L'écart de taux s’accroît entre la France et l’Allemagne

Pour le deuxième jour d’affilée, l'écart de rendement entre la dette française et allemande s’est écarté sur les marchés obligataires, en réaction à l’annonce d'élections législatives anticipées en France et à la résurgence du risque politique dans le pays. Les taux terminent néanmoins la séance inchangés, malgré cette volatilité.
Le rendement de l’OAT, l’emprunt d’Etat français, à 10 ans se tendait de 7 points de base (pb) à 3,29% en fin de matinée mardi. Le taux français est même monté brièvement à 3,32% alors qu’Europe 1 évoquait l’hypothèse d’une démission du président Emmanuel Macron en cas de défaite aux législatives. Ce qui a ensuite été démenti, permettant un reflux dans l’après-midi jusqu'à 3,23%.
Le spread avec l’Allemagne s’est néanmoins de nouveau écarté à 63 pb alors que le rendement du Bund a fini en recul de 5 pb. L'écart de rendement évoluait à 47 pb avant les résultats du scrutin européen et l’annonce de la dissolution. Il atteint ainsi son plus haut niveau de l’année et retrouve les sommets de l’automne 2023. En 2017, lors de la campagne présidentielle, la crainte d’un deuxième tour Mélenchon-Le Pen avait porté l'écart de taux à 80 pb.
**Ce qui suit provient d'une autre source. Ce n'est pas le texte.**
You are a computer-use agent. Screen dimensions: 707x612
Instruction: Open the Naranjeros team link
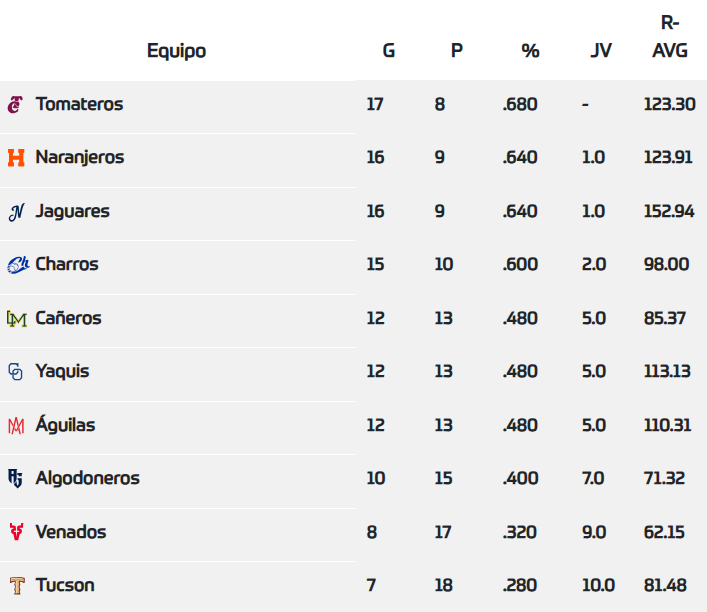(x=80, y=158)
Les rendements des pays du Sud de l’Europe - Italie, Espagne, Portugal - ont aussi terminé stables après néanmoins s'être tendus dans la journée, avec un écartement également du spread par rapport au Bund.
Situation budgétaire difficile
Les marchés obligataires réévaluent le risque politique français alors même que l’agence de notation Moody’s a averti que les élections législatives anticipées en France sont négatives pour la note de crédit du pays.
«Ces élections anticipées augmentent les risques pour l’assainissement budgétaire», a déclaré Moody’s dans un communiqué lundi en fin de journée, qualifiant cette situation de «crédit négatif» pour la note Aa2 du pays, qui se situe un cran au-dessus de la note équivalente de Fitch et de S&P Global.
«L’instabilité politique potentielle est un risque de crédit étant donné la situation budgétaire difficile dont héritera le prochain gouvernement», a ajouté l’agence, précisant que la perspective actuellement «stable» de la note de la France pourrait être abaissée à «négative» si les données de la dette se détérioraient davantage.
«Un affaiblissement de l’engagement en faveur de l’assainissement budgétaire augmenterait également les pressions à la baisse sur le crédit», a déclaré Moody’s.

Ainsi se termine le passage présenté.